ACTIVITY: Word for word, copy the line containing "The height and" and every line after it in the records below, leaving pictures out.

[Source records]

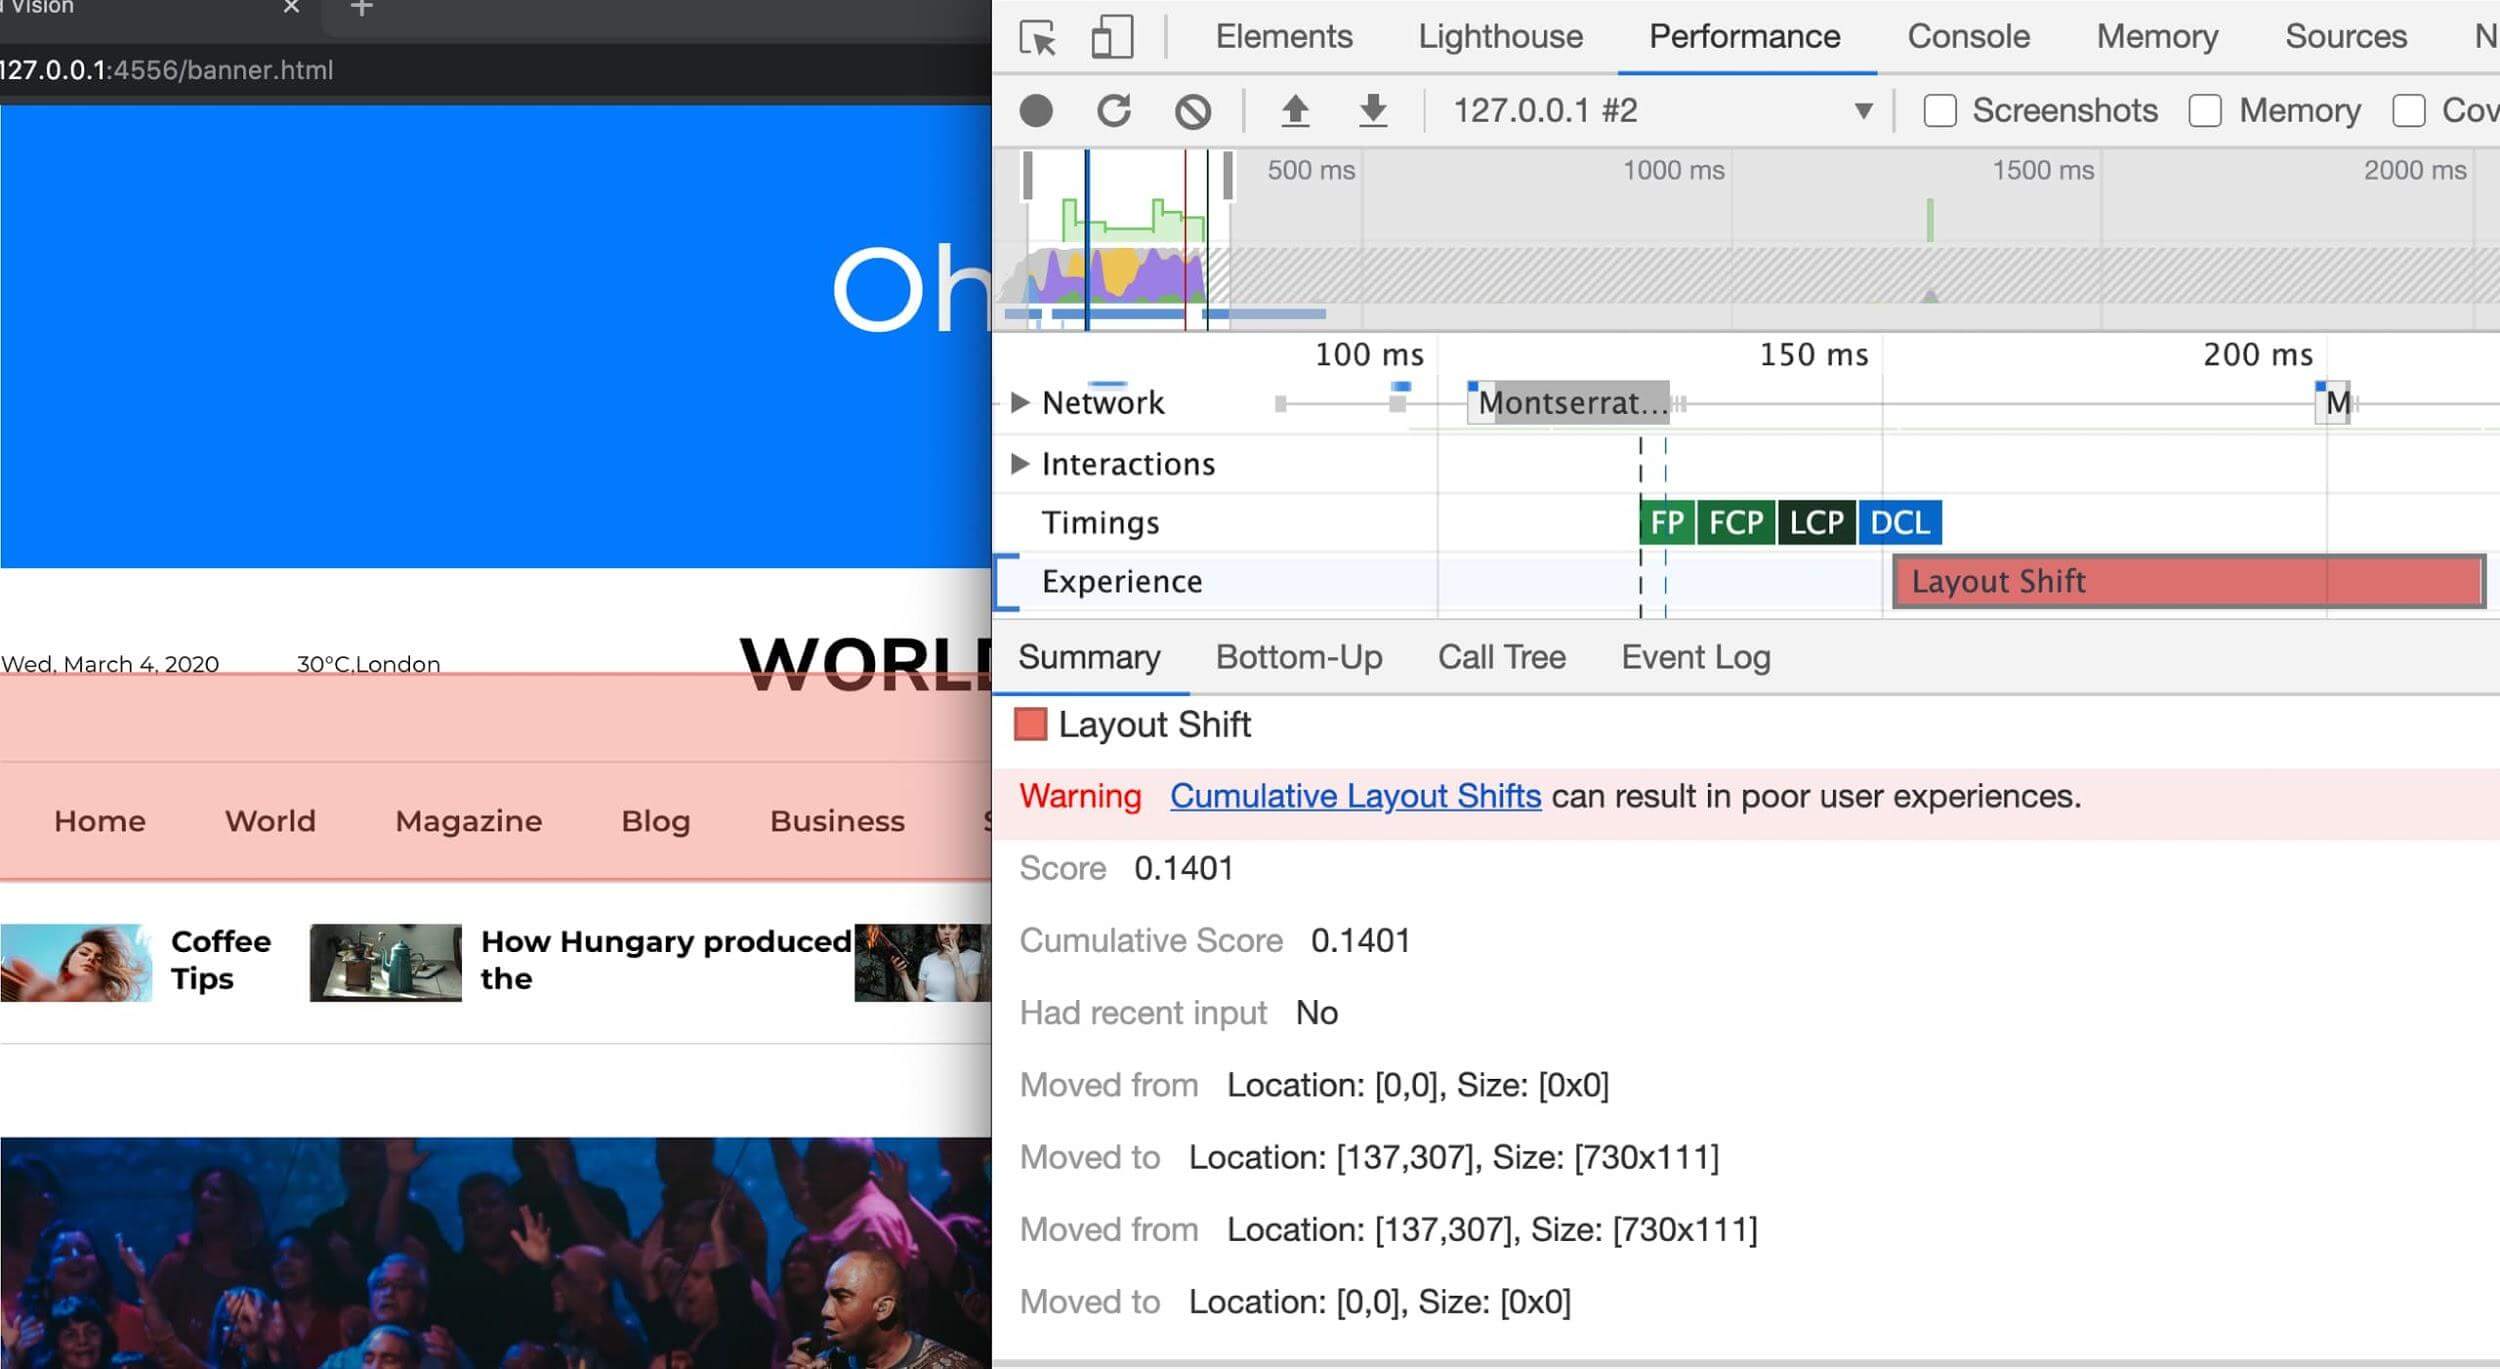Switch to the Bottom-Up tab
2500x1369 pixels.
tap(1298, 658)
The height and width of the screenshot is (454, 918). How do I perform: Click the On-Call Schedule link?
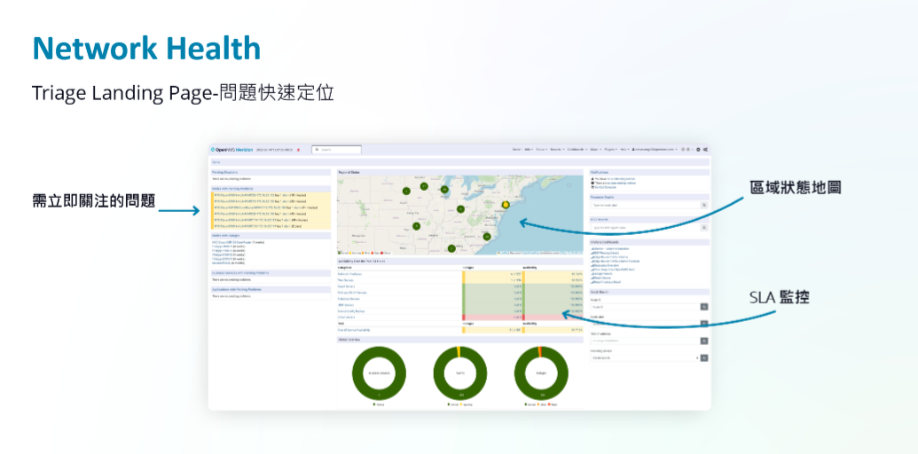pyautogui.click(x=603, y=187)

RESULT:
The height and width of the screenshot is (454, 918). How do I perform: Click the On-Call Schedule link?
pyautogui.click(x=603, y=187)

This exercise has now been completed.